Ellie sabia que John Staughton estivera no lar no dia anterior. Escusara-se a acompanhá-la agora, alegando excesso de trabalho, mas parecia plausível que não desejasse apenas intrometer-se naquele momento. Apesar disso, Ellie ouviu-se dizer, com alguma irritação:

— Não, não. Estou a falar do paizinho.

— Diz-lhe… — A idosa mulher falava com dificuldade. — Diz-lhe, vestido de chiffon. Passe pela tinturaria… quando for da loja para casa.

Era evidente que, no universo da mãe, o pai dela ainda dirigia a loja de ferragens. E no de Ellie também.

A vasta extensão de cerca anticiclone estendia-se agora inutilmente de horizonte a horizonte, a macular a paisagem de deserto de restolho. Ela sentia-se grata por ter regressado, contente por estar a organizar um programa de investigação novo, ainda que em muito menor escala.

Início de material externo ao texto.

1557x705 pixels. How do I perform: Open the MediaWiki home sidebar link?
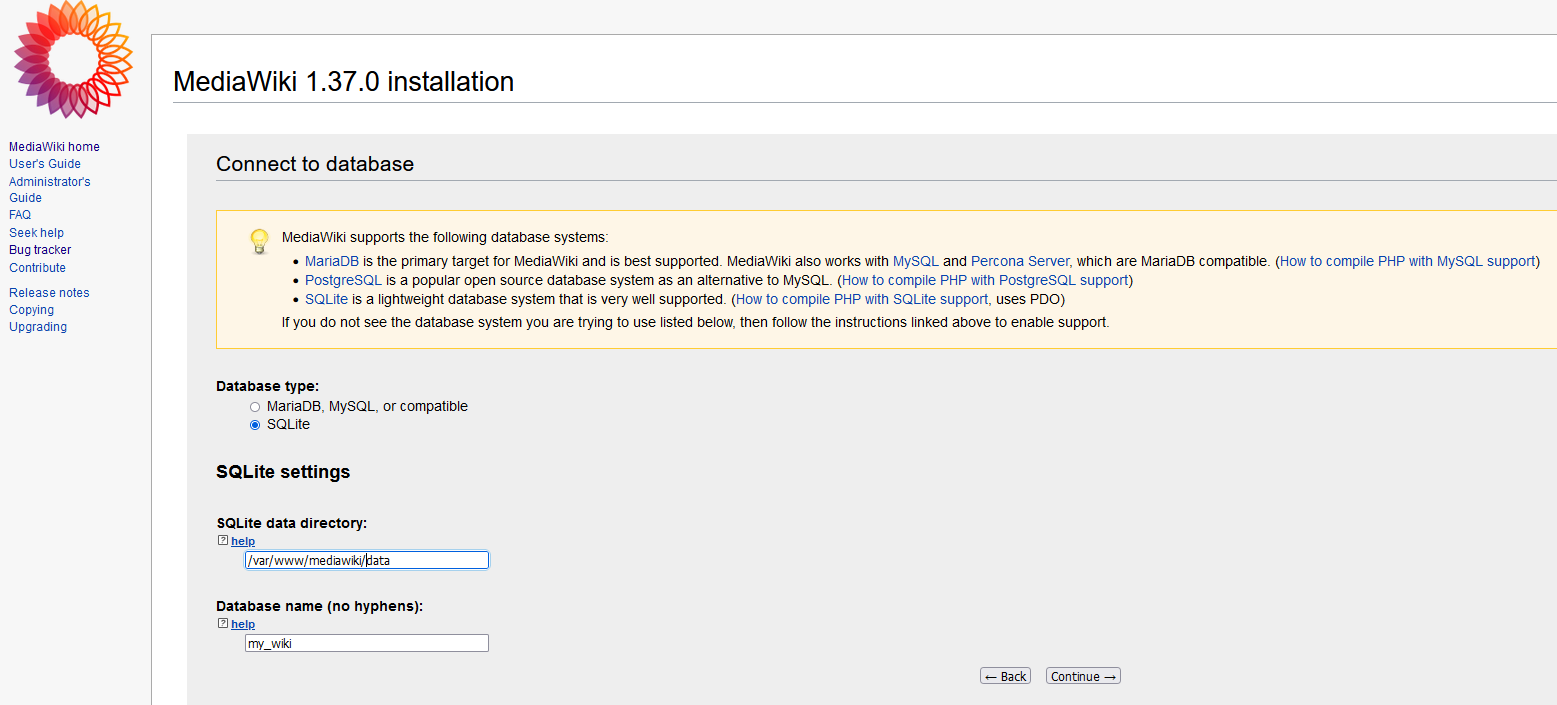[54, 147]
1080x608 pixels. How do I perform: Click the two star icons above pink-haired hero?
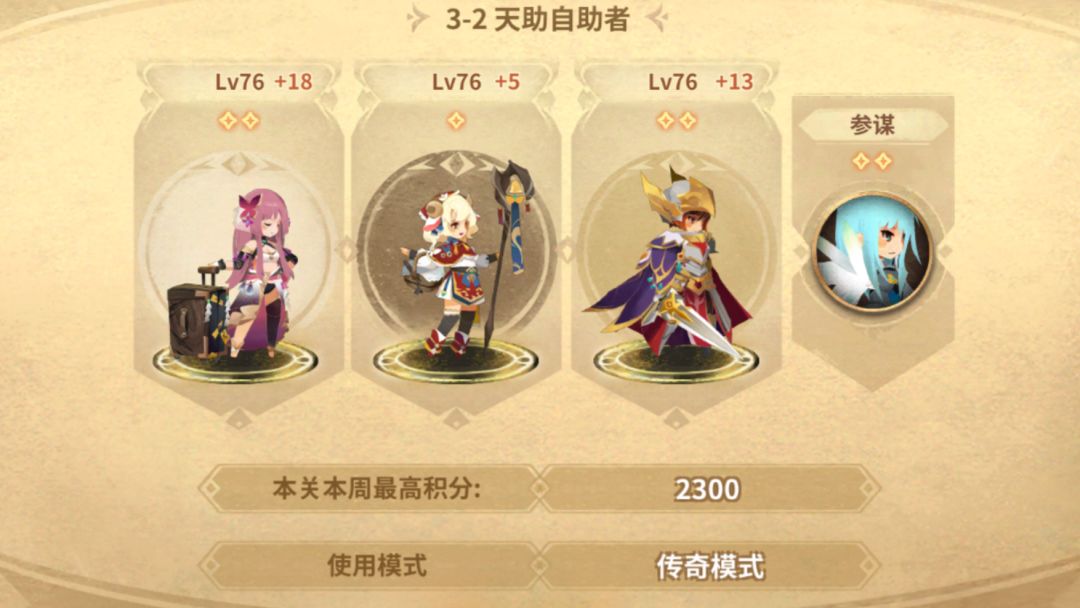coord(239,120)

Jack Hibbert tinha sido nomeado diretor interino das instalações Argus e ela estava liberta de responsabilidades administrativas. Em virtude de tanto tempo de uso de telescópio ter ficado livre quando o sinal de Vega cessara, respirava-se uma atmosfera inebriante de progresso numa dúzia de sub-disciplinas de radioastronomia havia muito em declínio. Os que com ela tinham trabalhado não demonstraram um resquício sequer de apoio à idéia de Kitz de que a Mensagem era uma impostura. Ellie perguntou a si mesma o que Der Heer e Valerian andariam a dizer aos amigos e colegas acerca da Mensagem e da Máquina.